# [Provided text]
□ □ □ □
UK single-parent society is government's meddlesome social engineering  
international_mens_organisation at internationalmensorganisation.cjb.net
From:international_mens_organisation at internationalmensorganisation.cjb.net
Subject:UK single-parent society is government's meddlesome social engineering
Date:23 Jan 2005 15:33:16 -0800
http://www.timesonline.co.uk/newspaper/0,,176-1452334,00.html

UK single-parent society is government's meddlesome social
engineering

January 23, 2005

Leading article: The single-parent society


There are, as always, two faces to this government. One tells us in
almost every ministerial speech that new Labour is all about standing
up for and guaranteeing the prosperity of hard-working families. The
image is of Tony Blair's version of the American dream, with Mom, Dad
and the two kids beaming contentedly as they motor off on holiday,
grateful to be living in a paradise created by the government. The
reality is different, as an important new report by Jill Kirby for the
Centre for Policy Studies points out.
□ □ □ □
(Stored records)
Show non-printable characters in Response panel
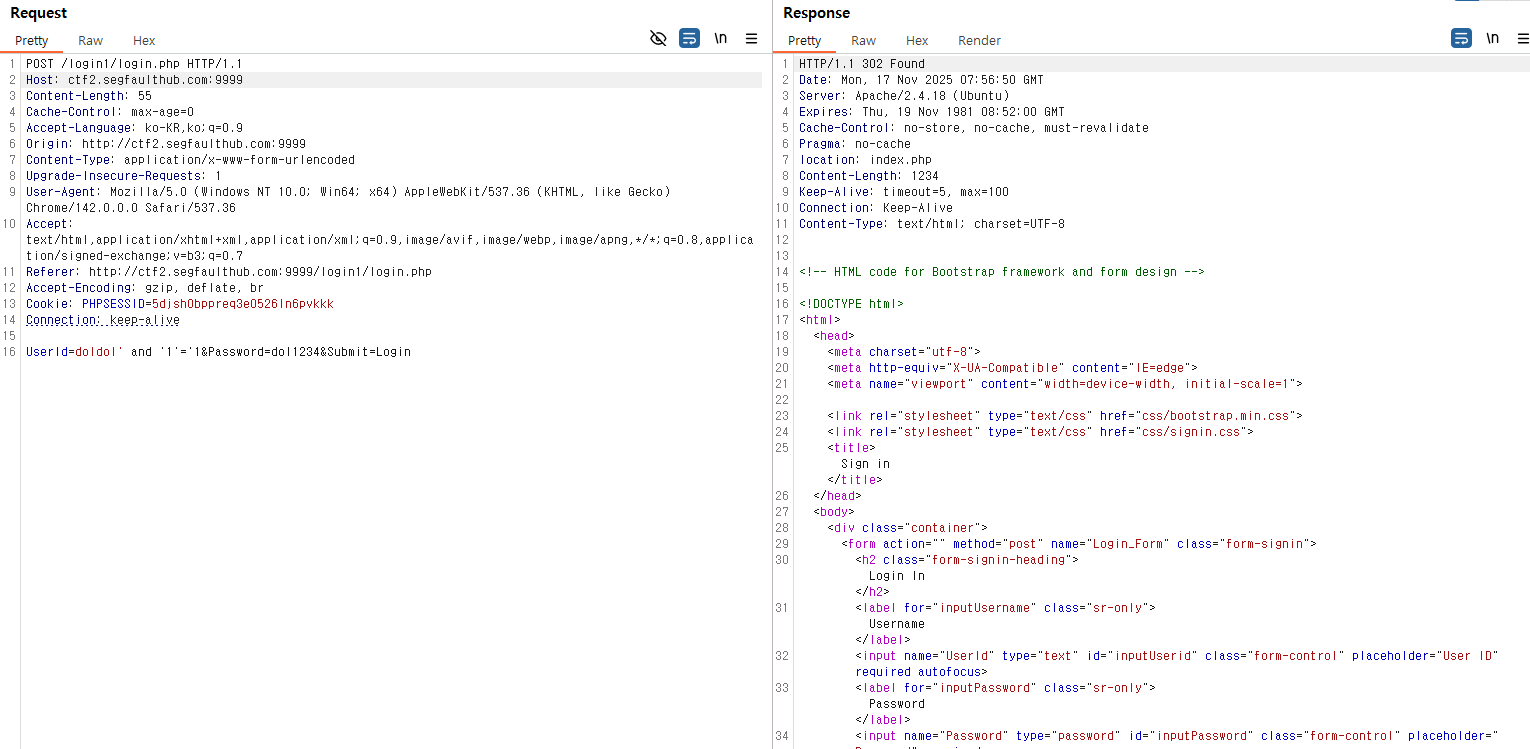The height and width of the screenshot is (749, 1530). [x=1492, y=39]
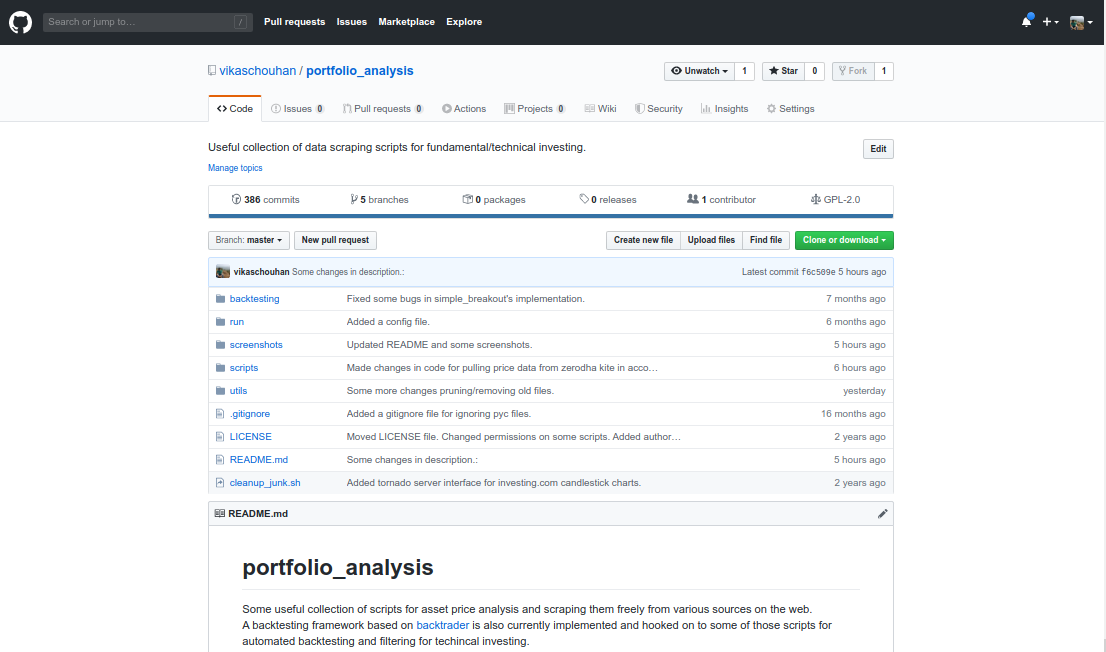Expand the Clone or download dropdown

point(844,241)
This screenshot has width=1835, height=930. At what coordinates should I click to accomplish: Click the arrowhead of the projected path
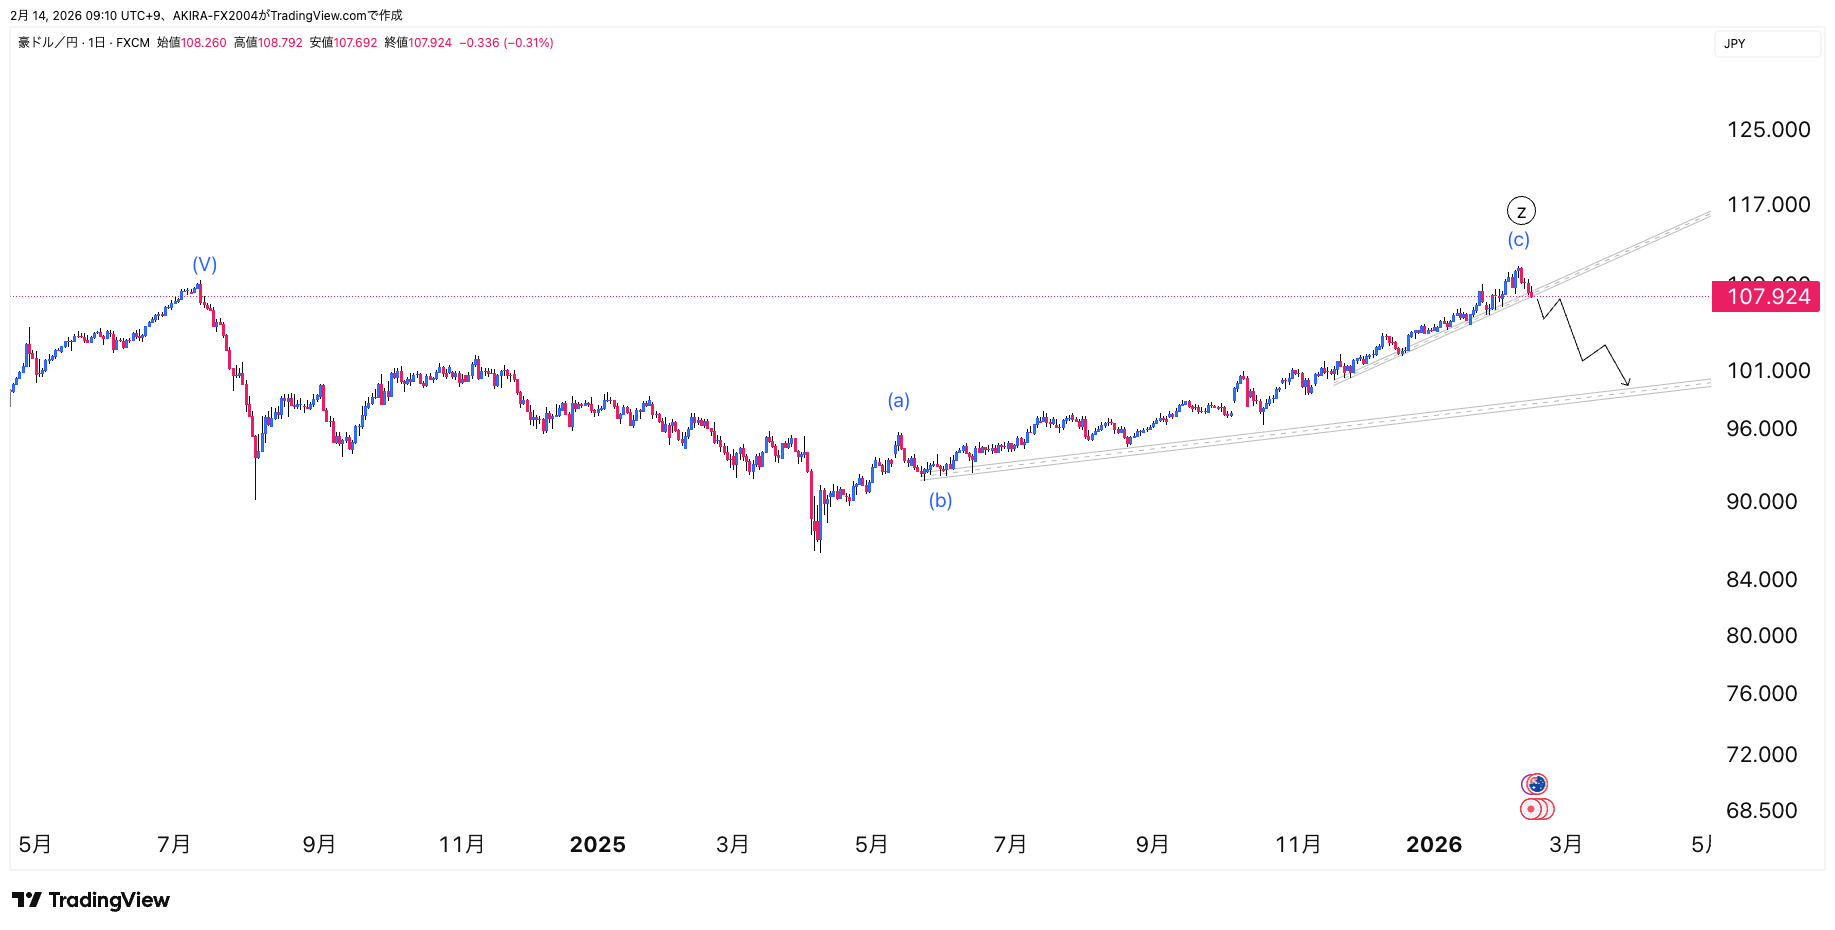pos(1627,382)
□ □ □ □
# [Exercise aim]
Continue the editorial on the single-parent society from where it stops, keeping its voice and argument.

# [Result of this task]
Since Labour came to power the proportion of children being brought up
by lone parents has increased by a quarter. Gordon Brown makes much of
his increased spending on children, so-called "child- contingent
support". Such spending has risen by 52% or =A320 billion. The main
reason is that the government is subsidising - and encouraging -
single parents at the expense of those hard-working families. Britain
has the highest proportion of children being brought up in
single-parent households in Europe. We are becoming the lone-parent
capital of the world.

Much of this is due to the government's meddlesome social
engineering. The chancellor is fond of telling us of his admiration for
America. His "New Deal" was a deliberate echo of a US economic
programme and he borrowed America's earned income tax credit. But the
similarities end there. In America such policies have succeeded in
stabilising the proportion of births outside marriage and getting
single parents into work, reducing the extent to which they are a drain
on the taxpayer. In Britain the opposite has occurred.

Nearly half of all single parents do not work, despite near full
employment and a government target of getting 70% of them into jobs.
Why should they? The chancellor has created perverse incentives that
discriminate against the traditional family and subsidise single
parents. Lone parents are five times more likely than couples to be on
welfare and twice as likely to be receiving tax credits (welfare
payments in all but name). The average welfare payment to a single
parent is five times that to a couple. The financial advantages of
being a single parent, or for couples breaking up for welfare purposes,
are too large to ignore.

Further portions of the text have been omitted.